The benefits of having the functionality of gallium arsenide-particularly its abilities to handle wireless communications and emit light-on an inexpensive silicon chip were not lost on Motorola executives. High-performance chips made out of gallium arsenide and other so-called compound semiconductors are widely used in everything from cell phones to switches in optical communications networks. At the very least, Ramdani’s invention could mean replacing these costly chips with far less expensive gallium-arsenide-on-silicon ones. In the two years since Ramdani’s breakthrough, Motorola has filed over 300 patents on the technology; last fall, the company used Ramdani’s method to build prototype chips for boosting signals in cell phones. To commercialize the new material, Motorola has started up a wholly owned subsidiary-Thoughtbeam, in Austin, TX-promising the new materials will find their way into electronic and optical devices within the next two years.

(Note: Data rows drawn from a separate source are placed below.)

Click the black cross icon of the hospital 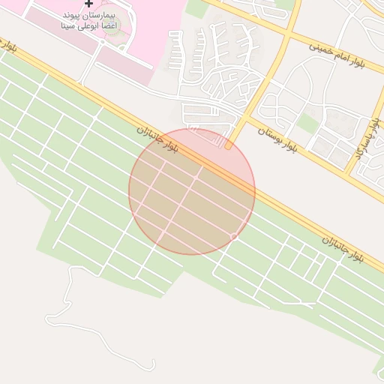89,4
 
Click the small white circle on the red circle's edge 234,237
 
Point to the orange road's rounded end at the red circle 228,146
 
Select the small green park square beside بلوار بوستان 308,122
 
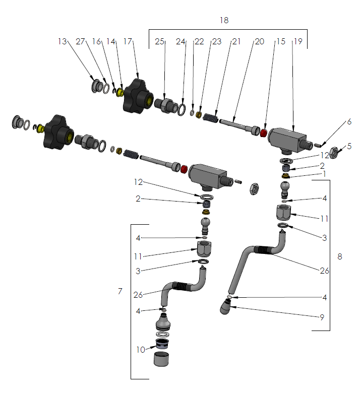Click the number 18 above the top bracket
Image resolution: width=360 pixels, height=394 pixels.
224,20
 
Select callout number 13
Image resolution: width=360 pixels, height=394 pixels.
62,41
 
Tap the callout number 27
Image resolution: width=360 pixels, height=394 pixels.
80,41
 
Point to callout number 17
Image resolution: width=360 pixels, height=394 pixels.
127,41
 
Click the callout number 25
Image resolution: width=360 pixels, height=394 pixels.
160,41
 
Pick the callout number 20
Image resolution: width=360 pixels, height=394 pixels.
259,41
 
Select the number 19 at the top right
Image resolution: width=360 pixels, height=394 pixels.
297,41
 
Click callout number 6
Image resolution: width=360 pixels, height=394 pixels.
348,122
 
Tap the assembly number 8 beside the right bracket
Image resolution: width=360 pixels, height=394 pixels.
339,256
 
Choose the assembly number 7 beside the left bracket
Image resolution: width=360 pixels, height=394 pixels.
119,291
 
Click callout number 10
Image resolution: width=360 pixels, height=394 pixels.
141,350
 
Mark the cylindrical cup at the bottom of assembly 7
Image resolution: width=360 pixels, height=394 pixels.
161,359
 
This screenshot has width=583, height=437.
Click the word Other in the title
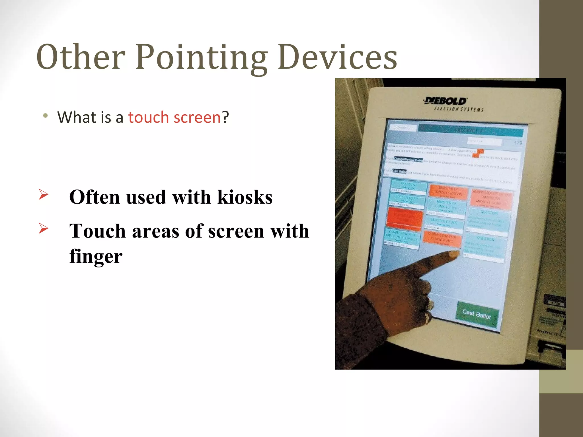[x=81, y=57]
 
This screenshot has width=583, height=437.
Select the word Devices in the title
[x=338, y=57]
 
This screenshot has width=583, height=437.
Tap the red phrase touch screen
[x=174, y=117]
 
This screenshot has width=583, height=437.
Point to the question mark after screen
[x=225, y=117]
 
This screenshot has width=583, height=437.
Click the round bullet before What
[x=45, y=116]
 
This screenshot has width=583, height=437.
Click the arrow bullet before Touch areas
[x=43, y=228]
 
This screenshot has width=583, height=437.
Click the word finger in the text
[x=96, y=256]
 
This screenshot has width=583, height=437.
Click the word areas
[x=155, y=231]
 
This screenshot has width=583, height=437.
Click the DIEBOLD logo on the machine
[x=446, y=101]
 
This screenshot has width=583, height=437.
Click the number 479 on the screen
[x=518, y=143]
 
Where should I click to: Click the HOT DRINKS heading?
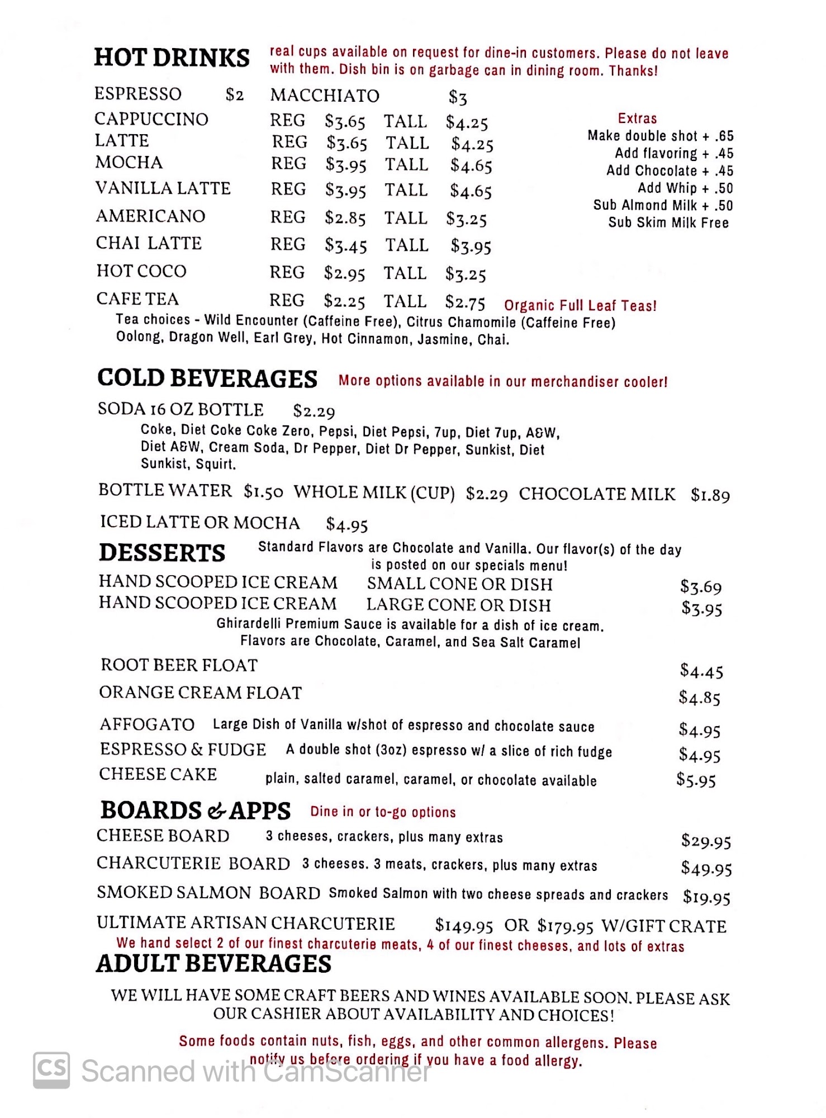tap(172, 58)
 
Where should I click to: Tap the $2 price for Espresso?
tap(235, 95)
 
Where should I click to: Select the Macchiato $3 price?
tap(458, 98)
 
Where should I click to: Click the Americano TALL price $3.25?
tap(466, 219)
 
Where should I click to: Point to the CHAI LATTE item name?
tap(149, 243)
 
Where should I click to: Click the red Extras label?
tap(637, 119)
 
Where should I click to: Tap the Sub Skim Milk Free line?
tap(668, 222)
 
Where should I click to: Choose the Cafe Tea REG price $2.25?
tap(344, 302)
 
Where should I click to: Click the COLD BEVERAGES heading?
tap(207, 378)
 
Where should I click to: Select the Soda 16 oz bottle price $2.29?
tap(314, 411)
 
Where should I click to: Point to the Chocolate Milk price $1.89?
tap(710, 495)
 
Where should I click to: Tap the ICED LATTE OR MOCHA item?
tap(200, 522)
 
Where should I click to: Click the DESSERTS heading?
tap(162, 553)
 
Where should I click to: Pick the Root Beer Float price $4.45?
tap(701, 671)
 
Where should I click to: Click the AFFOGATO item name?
tap(147, 724)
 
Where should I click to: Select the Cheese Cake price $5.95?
tap(696, 780)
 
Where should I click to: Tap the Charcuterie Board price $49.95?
tap(706, 868)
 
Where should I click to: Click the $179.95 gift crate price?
tap(565, 926)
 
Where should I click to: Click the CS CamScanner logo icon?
tap(51, 1070)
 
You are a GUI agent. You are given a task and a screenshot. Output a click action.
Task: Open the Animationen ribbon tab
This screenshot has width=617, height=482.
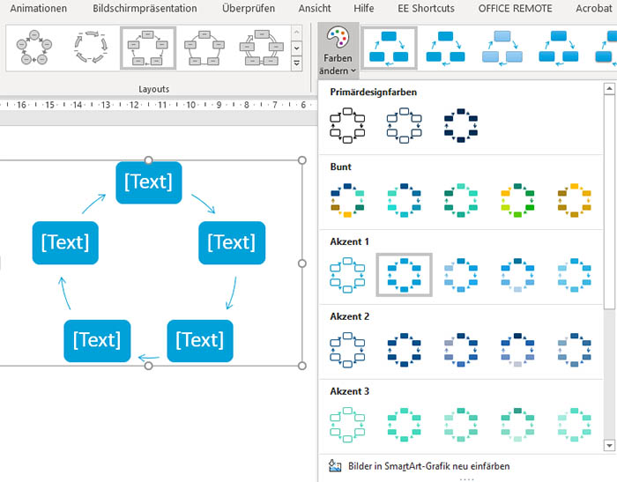(39, 8)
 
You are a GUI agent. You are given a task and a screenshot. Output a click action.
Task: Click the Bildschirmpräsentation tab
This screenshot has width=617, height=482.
(145, 8)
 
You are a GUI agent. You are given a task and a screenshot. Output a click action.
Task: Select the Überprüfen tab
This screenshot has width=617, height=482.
(249, 8)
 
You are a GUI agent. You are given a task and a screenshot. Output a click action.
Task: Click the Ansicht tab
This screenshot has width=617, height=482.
(315, 8)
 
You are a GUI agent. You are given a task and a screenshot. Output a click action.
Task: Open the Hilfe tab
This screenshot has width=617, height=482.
(363, 8)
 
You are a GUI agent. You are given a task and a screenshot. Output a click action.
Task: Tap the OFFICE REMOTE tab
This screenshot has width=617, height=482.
(515, 8)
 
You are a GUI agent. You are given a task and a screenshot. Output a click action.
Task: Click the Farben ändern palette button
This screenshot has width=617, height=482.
(338, 49)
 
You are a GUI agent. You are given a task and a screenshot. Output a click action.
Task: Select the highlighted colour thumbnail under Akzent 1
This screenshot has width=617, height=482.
(404, 275)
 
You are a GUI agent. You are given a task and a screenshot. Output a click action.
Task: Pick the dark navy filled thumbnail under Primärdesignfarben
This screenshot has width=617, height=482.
(461, 125)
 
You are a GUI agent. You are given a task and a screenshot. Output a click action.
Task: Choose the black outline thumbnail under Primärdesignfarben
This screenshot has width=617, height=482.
(347, 125)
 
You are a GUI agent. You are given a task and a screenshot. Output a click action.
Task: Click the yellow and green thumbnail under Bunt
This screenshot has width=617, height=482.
(517, 200)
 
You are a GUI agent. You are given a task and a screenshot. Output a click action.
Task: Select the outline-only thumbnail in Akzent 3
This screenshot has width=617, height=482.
(347, 425)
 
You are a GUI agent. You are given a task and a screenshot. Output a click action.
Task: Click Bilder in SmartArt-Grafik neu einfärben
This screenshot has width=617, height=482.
(428, 466)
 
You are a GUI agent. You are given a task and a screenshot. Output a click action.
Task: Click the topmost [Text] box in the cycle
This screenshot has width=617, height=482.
(149, 182)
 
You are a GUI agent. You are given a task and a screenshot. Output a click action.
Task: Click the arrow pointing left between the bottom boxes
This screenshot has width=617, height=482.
(149, 358)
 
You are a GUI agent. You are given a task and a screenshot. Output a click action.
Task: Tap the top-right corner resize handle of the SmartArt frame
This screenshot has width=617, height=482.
(301, 160)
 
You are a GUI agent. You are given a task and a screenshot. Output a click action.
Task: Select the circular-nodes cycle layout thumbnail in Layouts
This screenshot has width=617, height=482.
(34, 47)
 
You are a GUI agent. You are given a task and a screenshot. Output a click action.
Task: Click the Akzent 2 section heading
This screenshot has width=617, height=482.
(349, 316)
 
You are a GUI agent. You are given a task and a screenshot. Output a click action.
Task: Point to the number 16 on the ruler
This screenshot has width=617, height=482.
(21, 105)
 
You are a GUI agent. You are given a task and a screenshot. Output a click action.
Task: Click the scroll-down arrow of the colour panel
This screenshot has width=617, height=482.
(609, 445)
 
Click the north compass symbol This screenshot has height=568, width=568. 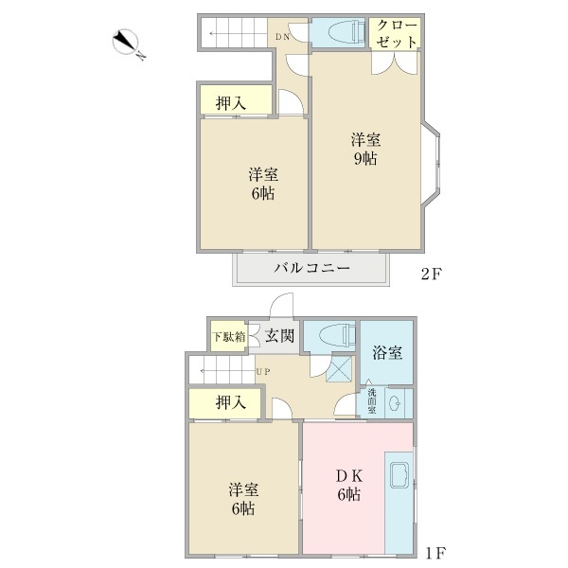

The impact of Motorola’s chip technology could go far beyond cheaper cell phones or optical devices. Today, if you want a fast, inexpensive microprocessor, you need a silicon chip; if you want a chip to handle optical functions or high-frequency radio signals, you need compound semiconductors like gallium arsenide or indium phosphide. As a result, equipment like cell phones and communications network switches requires multiple semiconductor devices. Eventually, predict some experts, the Motorola technology could make it possible to integrate the functions of gallium arsenide and silicon on a single chip, using each of the materials for what it does best. The result would be a superchip. Instead of having multiple chips in a DVD player doing different tasks-generating light to read the disc, fielding input from viewers, decoding digital data into images and sound-a single chip could handle it all.
The semiconductor industry has been dreaming of such a superchip for decades-and a number of researchers are actively pursuing that dream. For instance, Eugene Fitzgerald, a materials scientist at MIT, has been working on the problem for over a decade and has published descriptions of his own technique for growing gallium arsenide on silicon. He and many other skeptics question whether the Motorola technology will prove to be a grand slam. “Every few years, there is a so-called solution, but upon closer examination, you see that it isn’t one at all,” says Fitzgerald.
Others, however, are so impressed with the potential of Ramdani’s breakthrough that they believe the technology could fundamentally change the dynamics of the chip-making business, finally bridging the materials divide between silicon and compound semiconductors that has become a fundamental fact in the industry. According to Steve Cullen, director and principal analyst of semiconductor research services at Cahners In-Stat Group, the Motorola advance could “go down in history as a major turning point for the semiconductor industry.”